Anyway; 1590 - 1230 = 410; easily within the realm of the IF passband on
many, especially older, radios. So, sounds like the nearer signals may
have momentarily swamped the radio - especially if the Desired Signal
happened to get nulled by some external factor, such as overhead power
lines. You don't mention the distance to the desired 1230 signal, so
that's an E-WAG (educated W. A. G.)
I've received unknown DX before last Christmas every morning while
traveling alongside some 135 KV lines with the radio on 1070 - and being
toward the western edge of the pattern (at about 5:00 am; with 1070 on
the tighter 6-tower pattern and at 10 kw). Never had time to stop and
try to ID the Undesired Signal, but it sounds similar.

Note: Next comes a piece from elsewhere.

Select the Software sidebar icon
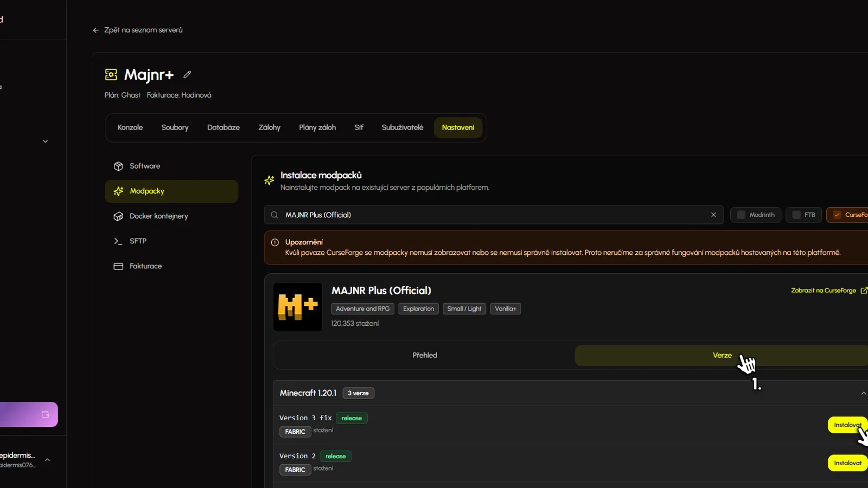 coord(118,166)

Other possibility is someone's pirate TX relaying WCRS for some reason....
Tom S.
--
Paul B. Walker, Jr. wrote:
> I was coming back from Greenwood this afternoon about 2:45 PM.
>
> The Single, 1/4 Wave (150 foot) tower for WABV 1590 is about 18 1/2 miles
> form the 5/8 Wave tower for WCRS 1450. Both stations are licensed for 1KW,
> which WCRS runs but WABV is operating on an STA with lower power.
>
> Approximately halfway between each tower, I heard 1450 WCRS very clearly on
> 1230Khz... and as far as I know, the person who owns no station on 1230 (He
> owns 1390, but that doesnt simulcast however WJES 1200 and WCRS 1450 do,
> part time)
>
> The closest broadcast tower was 92.9Mhz about 4 miles away.
>
> What caused this and what exactly was I hearing?